Rastgele bir sokak röportajında, ahaliye mikrofon uzatılıp "Numarasıyla bildiğiniz bir kanun adı söyleyin" dense, herhalde akla gelen ilk o olur: 657.
Üç haneli bir rakam telaffuz ederek; devletin yarım asırlık işleyişinin, devasa bir düzenin anlatılabildiği ikinci bir yasa olduğunu hiç sanmıyorum. 48 yıl önce yürürlüğe giren Devlet Memurları Kanunu'ndan (DMK) söz ediyorum.
Defalarca değişikliğe uğrasa, artık yama tutmaz bir halde olsa da DMK bütün bağlayıcılığı, zorlayıcılığı, düzen sağlayıcılığıyla yürürlükte. Her gün, hepimizin hayatına öyle ya da böyle dokunan; milyonlarca işlem, eylem, talimat, uygulama, bu kanunun verdiği yetkilerle mümkün olabiliyor.
Hâl böyleyken... Ankara-İmralı hattına, Kandil ve Brüksel'in eklemlenmesiyle gelişen "sınır dışına çekilme"de gün sayıp da bu yasadan hiç söz edilmemesi tuhaf değil mi?
VALİLER DE BU KANUNA TABİ
"Sınır dışına çekilme" konusunda günlerdir İl Özel İdaresi Kanunu'nun, valilerin görev ve yetkileriyle ilgili maddesinde yapılacak değişikliği konuşuyoruz.
Sanki bir Başbakanlık Genelgesi yayımlansa, bir yönetmelik değişikliği yapılsa, PKK'lıların sınır dışına çekilmesinin hukuksal zemini hallolacakmış gibi.
Valilerin de DMK'ya tabi olduğu, valilerin -her kararları gibi- PKK'nın çekilme sürecinde de alacakları kararların da bu yasaya uygun olması gereği gözden uzak tutulmamalı.

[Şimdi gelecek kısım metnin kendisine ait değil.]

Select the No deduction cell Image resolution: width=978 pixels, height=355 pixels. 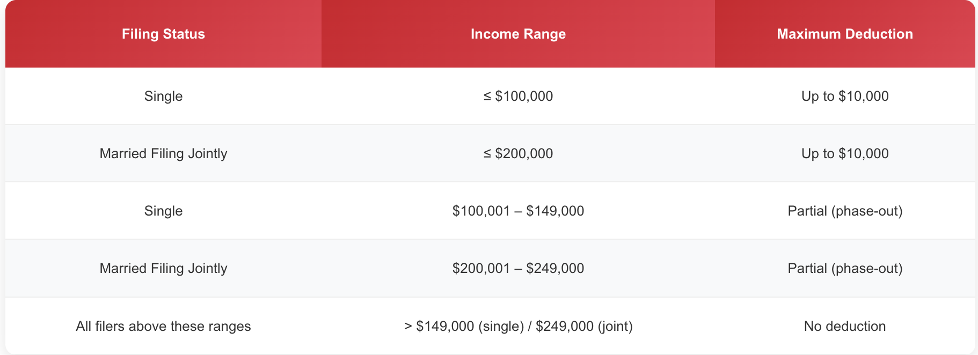(844, 326)

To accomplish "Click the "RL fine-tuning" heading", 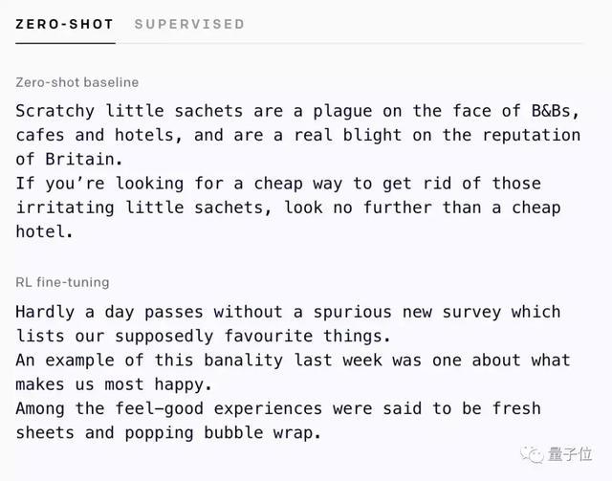I will 62,282.
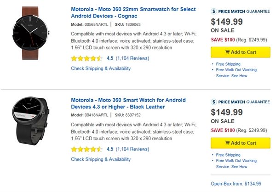Add the Black Leather Moto 360 to cart
276x192 pixels.
pyautogui.click(x=240, y=143)
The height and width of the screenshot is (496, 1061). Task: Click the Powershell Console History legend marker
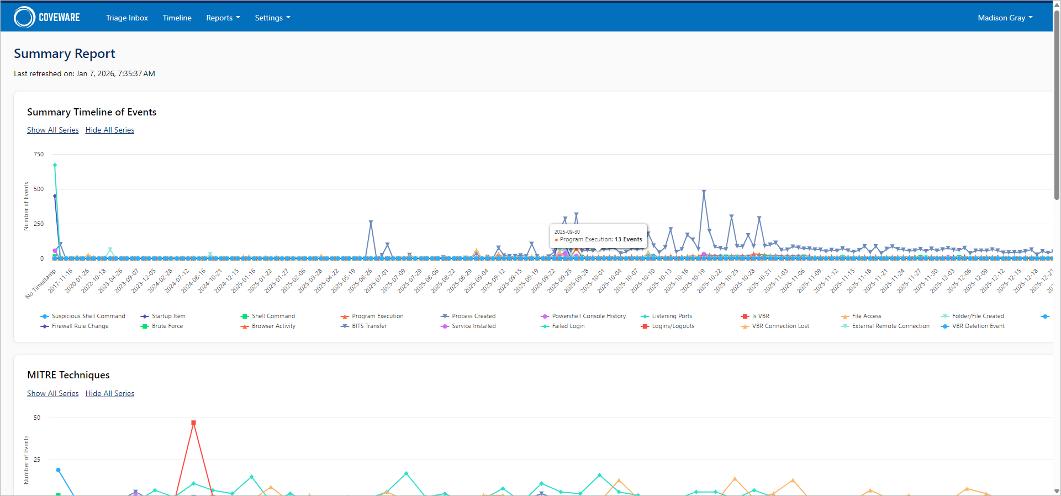coord(545,316)
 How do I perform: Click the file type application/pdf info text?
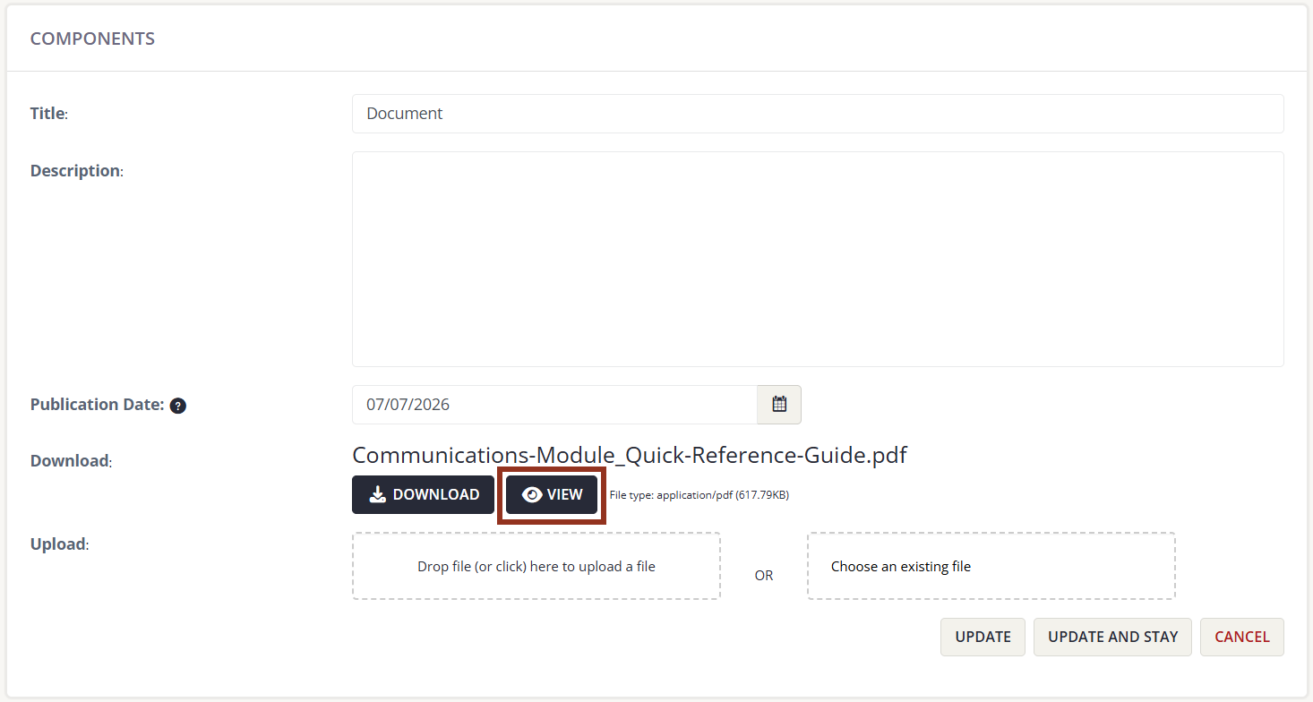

DMK'nın öyle üç maddesi var ki, kaç Başbakanlık Genelgesi çıkarılsa da ileride bir davaya konu edilmesine engel oluşturamaz.:
- m.7 :"Tarafsızlık ve Devlete Bağlılık"
(Özellikle şu fıkrası): Devlet memurları her durumda devletin menfaatlerini korumak mecburiyetindedirler. Türkiye Cumhuriyeti Anayasası'na ve kanunlarına aykırı olan, memleketin bağımsızlığını ve bütünlüğünü bozan, Türkiye Cumhuriyeti'nin güvenliğini tehlikeye düşüren herhangi bir faaliyette bulunamazlar.
- m.10 "Amir Durumunda Olan Devlet Memurunun Görev ve Sorumlulukları"
- Devlet memurları amiri oldukları kuruluş ve hizmet birimlerinde kanun, tüzük ve yönetmeliklerle belirlenen görevleri zamanında ve eksiksiz olarak yapmaktan ve yaptırmaktan, maiyetindeki memurlarını yetiştirmekten, hâl ve hareketlerini takip ve kontrol etmekten görevli ve sorumludurlar. Amir, maiyetindeki memurlara hakkaniyet ve eşitlik içinde davranır, amirlik yetkisini kanun, tüzük ve yönetmeliklerde belirtilen esaslar içinde kullanır.
Amir maiyetindeki memurlara kanunlara aykırı emir veremez. (...)
- m.11 "Devlet Memurunun Görev ve Sorumlulukları"
Devlet memuru amirinden aldığı emiri, anayasa, kanun, tüzük ve yönetmelik hükümlerine aykırı görürse yerine getirmez ve bu aykırılığı o emri verene bildirir. Amir emrinde ısrar eder ve bu emrini yazıyla yenilerse, memur bu emri yapmaya mecburdur. Ancak emrin yerine getirilmesinden doğacak sorumluluk emri verene aittir. Konusu suç teşkil eden emir hiçbir suretle yerine getirilmez, yerine getiren kimse sorumluluktan kurtulamaz. Acele hallerde kamu düzeninin ve kamu güvenliğinin korunması için kanunla gösterilen istisnalar saklıdır.
Devletin, "PKK istedi diye yasal garanti verilmez" argümanında anlaşılmayacak bir şey yok. Ama devlet kendi memurunu, valisini, bürokratını uzun dönemli korumak istiyorsa, PKK'lıların sınır dışına çekilmesinde yasal düzenleme zorunlu görünüyor. Aksi halde, bu süreçte görev alan memurların, -yukarıdaki üç madde yürürlükteyken-, hukuki sorumluluktan muaf olması çok güç.